Each entry below is to be transcribed exactly.

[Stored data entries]
----------------
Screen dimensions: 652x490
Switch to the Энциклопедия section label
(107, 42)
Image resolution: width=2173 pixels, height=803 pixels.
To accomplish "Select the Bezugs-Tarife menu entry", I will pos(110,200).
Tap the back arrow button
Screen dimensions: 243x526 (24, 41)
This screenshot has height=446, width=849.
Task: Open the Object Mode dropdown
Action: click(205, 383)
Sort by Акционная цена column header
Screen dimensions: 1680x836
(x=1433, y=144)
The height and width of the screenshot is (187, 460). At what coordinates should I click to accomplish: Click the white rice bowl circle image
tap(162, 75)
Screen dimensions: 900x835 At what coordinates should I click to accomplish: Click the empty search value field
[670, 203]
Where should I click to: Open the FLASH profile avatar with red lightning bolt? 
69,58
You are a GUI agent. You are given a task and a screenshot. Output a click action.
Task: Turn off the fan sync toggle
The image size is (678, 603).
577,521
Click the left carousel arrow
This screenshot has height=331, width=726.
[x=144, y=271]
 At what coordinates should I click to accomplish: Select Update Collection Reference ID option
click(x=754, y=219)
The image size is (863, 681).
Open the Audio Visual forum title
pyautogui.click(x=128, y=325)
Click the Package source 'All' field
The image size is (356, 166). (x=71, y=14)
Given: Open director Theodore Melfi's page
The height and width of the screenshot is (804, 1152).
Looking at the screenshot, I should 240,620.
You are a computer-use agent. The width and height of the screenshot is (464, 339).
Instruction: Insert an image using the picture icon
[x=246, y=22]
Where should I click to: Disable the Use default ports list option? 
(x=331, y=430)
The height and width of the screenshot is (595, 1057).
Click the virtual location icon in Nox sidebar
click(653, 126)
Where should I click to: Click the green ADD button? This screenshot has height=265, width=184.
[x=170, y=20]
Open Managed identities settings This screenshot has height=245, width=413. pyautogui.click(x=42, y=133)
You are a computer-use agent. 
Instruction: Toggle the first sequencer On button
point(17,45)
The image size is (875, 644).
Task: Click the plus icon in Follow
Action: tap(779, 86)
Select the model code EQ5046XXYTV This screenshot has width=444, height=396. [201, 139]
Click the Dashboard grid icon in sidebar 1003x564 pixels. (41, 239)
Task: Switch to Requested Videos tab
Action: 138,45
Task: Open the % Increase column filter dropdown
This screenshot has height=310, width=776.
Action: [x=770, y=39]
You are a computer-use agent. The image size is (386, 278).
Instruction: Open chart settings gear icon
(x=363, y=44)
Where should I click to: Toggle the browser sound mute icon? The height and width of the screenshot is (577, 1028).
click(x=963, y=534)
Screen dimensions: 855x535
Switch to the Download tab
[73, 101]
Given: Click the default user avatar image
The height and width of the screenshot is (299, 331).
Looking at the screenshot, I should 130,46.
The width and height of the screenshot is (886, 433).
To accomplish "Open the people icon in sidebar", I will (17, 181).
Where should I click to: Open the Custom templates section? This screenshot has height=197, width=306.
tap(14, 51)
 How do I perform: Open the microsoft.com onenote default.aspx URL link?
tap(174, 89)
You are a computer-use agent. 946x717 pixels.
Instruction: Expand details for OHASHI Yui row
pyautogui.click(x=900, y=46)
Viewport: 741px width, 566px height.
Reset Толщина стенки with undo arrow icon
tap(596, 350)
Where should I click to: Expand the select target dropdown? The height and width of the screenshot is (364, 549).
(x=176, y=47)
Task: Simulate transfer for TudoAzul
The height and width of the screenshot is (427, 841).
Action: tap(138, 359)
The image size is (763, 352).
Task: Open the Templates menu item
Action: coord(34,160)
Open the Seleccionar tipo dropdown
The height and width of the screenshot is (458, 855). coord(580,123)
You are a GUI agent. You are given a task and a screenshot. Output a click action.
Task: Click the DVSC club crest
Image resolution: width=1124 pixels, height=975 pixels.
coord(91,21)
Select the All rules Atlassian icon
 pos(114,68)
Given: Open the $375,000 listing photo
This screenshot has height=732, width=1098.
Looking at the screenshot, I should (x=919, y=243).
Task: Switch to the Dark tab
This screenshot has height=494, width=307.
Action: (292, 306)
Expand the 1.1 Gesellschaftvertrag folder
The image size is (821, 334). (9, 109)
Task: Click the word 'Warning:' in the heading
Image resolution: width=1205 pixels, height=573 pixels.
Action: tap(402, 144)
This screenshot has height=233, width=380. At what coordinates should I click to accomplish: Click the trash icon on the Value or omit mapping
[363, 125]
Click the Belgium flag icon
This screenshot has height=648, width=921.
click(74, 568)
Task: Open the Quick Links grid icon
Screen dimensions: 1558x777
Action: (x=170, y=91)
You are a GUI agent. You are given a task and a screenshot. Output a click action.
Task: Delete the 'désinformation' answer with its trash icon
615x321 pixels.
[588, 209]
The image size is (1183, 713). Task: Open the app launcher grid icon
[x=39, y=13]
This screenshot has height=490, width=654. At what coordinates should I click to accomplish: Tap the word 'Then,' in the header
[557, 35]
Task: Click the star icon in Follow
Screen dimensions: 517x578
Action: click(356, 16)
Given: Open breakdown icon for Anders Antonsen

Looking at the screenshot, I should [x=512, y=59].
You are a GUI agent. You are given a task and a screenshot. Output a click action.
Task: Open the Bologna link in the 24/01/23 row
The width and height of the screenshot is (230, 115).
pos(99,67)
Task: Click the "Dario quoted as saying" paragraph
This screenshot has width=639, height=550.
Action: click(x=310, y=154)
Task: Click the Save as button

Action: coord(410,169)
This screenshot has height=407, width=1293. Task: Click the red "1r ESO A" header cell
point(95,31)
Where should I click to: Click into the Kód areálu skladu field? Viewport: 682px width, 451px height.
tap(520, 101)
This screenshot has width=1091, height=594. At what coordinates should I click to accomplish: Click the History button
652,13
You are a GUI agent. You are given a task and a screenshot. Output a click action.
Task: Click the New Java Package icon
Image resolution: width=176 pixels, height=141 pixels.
----------------
_OUTPUT FOR THIS TASK_
Screen dimensions: 652x490
Switch to the Энциклопедия section label
(107, 42)
Image resolution: width=2173 pixels, height=803 pixels.
To accomplish "Select the Bezugs-Tarife menu entry", I will pos(110,200).
Tap the back arrow button
Screen dimensions: 243x526 (24, 41)
This screenshot has height=446, width=849.
Task: Open the Object Mode dropdown
Action: click(205, 383)
Sort by Акционная цена column header
Screen dimensions: 1680x836
(x=1433, y=144)
The height and width of the screenshot is (187, 460). At what coordinates should I click to accomplish: Click the white rice bowl circle image
tap(162, 75)
Screen dimensions: 900x835 At what coordinates should I click to accomplish: Click the empty search value field
[670, 203]
Where should I click to: Open the FLASH profile avatar with red lightning bolt? 
69,58
You are a GUI agent. You are given a task and a screenshot. Output a click action.
Task: Turn off the fan sync toggle
The image size is (678, 603).
577,521
Click the left carousel arrow
This screenshot has height=331, width=726.
[x=144, y=271]
 At what coordinates should I click to accomplish: Select Update Collection Reference ID option
click(x=754, y=219)
The image size is (863, 681).
Open the Audio Visual forum title
pyautogui.click(x=128, y=325)
Click the Package source 'All' field
The image size is (356, 166). (x=71, y=14)
Given: Open director Theodore Melfi's page
The height and width of the screenshot is (804, 1152).
Looking at the screenshot, I should 240,620.
You are a computer-use agent. The width and height of the screenshot is (464, 339).
Instruction: Insert an image using the picture icon
[x=246, y=22]
Where should I click to: Disable the Use default ports list option? 
(x=331, y=430)
The height and width of the screenshot is (595, 1057).
Click the virtual location icon in Nox sidebar
click(653, 126)
Where should I click to: Click the green ADD button? This screenshot has height=265, width=184.
[x=170, y=20]
Open Managed identities settings This screenshot has height=245, width=413. pyautogui.click(x=42, y=133)
You are a computer-use agent. 
Instruction: Toggle the first sequencer On button
point(17,45)
The image size is (875, 644).
Task: Click the plus icon in Follow
Action: tap(779, 86)
Select the model code EQ5046XXYTV This screenshot has width=444, height=396. [201, 139]
Click the Dashboard grid icon in sidebar 1003x564 pixels. (41, 239)
Task: Switch to Requested Videos tab
Action: 138,45
Task: Open the % Increase column filter dropdown
This screenshot has height=310, width=776.
Action: [x=770, y=39]
You are a computer-use agent. The image size is (386, 278).
Instruction: Open chart settings gear icon
(x=363, y=44)
Where should I click to: Toggle the browser sound mute icon? The height and width of the screenshot is (577, 1028).
click(x=963, y=534)
Screen dimensions: 855x535
Switch to the Download tab
[73, 101]
Given: Click the default user avatar image
The height and width of the screenshot is (299, 331).
Looking at the screenshot, I should 130,46.
The width and height of the screenshot is (886, 433).
To accomplish "Open the people icon in sidebar", I will (17, 181).
Where should I click to: Open the Custom templates section? This screenshot has height=197, width=306.
tap(14, 51)
 How do I perform: Open the microsoft.com onenote default.aspx URL link?
tap(174, 89)
You are a computer-use agent. 946x717 pixels.
Instruction: Expand details for OHASHI Yui row
pyautogui.click(x=900, y=46)
Viewport: 741px width, 566px height.
Reset Толщина стенки with undo arrow icon
tap(596, 350)
Where should I click to: Expand the select target dropdown? The height and width of the screenshot is (364, 549).
(x=176, y=47)
Task: Simulate transfer for TudoAzul
The height and width of the screenshot is (427, 841).
Action: tap(138, 359)
The image size is (763, 352).
Task: Open the Templates menu item
Action: coord(34,160)
Open the Seleccionar tipo dropdown
The height and width of the screenshot is (458, 855). coord(580,123)
You are a GUI agent. You are given a task and a screenshot. Output a click action.
Task: Click the DVSC club crest
Image resolution: width=1124 pixels, height=975 pixels.
coord(91,21)
Select the All rules Atlassian icon
 pos(114,68)
Given: Open the $375,000 listing photo
This screenshot has height=732, width=1098.
Looking at the screenshot, I should (x=919, y=243).
Task: Switch to the Dark tab
This screenshot has height=494, width=307.
Action: (292, 306)
Expand the 1.1 Gesellschaftvertrag folder
The image size is (821, 334). (9, 109)
Task: Click the word 'Warning:' in the heading
Image resolution: width=1205 pixels, height=573 pixels.
Action: tap(402, 144)
This screenshot has height=233, width=380. At what coordinates should I click to accomplish: Click the trash icon on the Value or omit mapping
[363, 125]
Click the Belgium flag icon
This screenshot has height=648, width=921.
click(74, 568)
Task: Open the Quick Links grid icon
Screen dimensions: 1558x777
Action: (x=170, y=91)
You are a GUI agent. You are given a task and a screenshot. Output a click action.
Task: Delete the 'désinformation' answer with its trash icon
615x321 pixels.
[588, 209]
The image size is (1183, 713). Task: Open the app launcher grid icon
[x=39, y=13]
This screenshot has height=490, width=654. At what coordinates should I click to accomplish: Tap the word 'Then,' in the header
[557, 35]
Task: Click the star icon in Follow
Screen dimensions: 517x578
Action: click(356, 16)
Given: Open breakdown icon for Anders Antonsen

Looking at the screenshot, I should [x=512, y=59].
You are a GUI agent. You are given a task and a screenshot. Output a click action.
Task: Open the Bologna link in the 24/01/23 row
The width and height of the screenshot is (230, 115).
pos(99,67)
Task: Click the "Dario quoted as saying" paragraph
This screenshot has width=639, height=550.
Action: click(x=310, y=154)
Task: Click the Save as button

Action: coord(410,169)
This screenshot has height=407, width=1293. Task: Click the red "1r ESO A" header cell
point(95,31)
Where should I click to: Click into the Kód areálu skladu field? Viewport: 682px width, 451px height.
tap(520, 101)
This screenshot has width=1091, height=594. At what coordinates should I click to accomplish: Click the History button
652,13
You are a GUI agent. You are given a task and a screenshot. Output a click action.
Task: Click the New Java Package icon
Image resolution: width=176 pixels, height=141 pixels.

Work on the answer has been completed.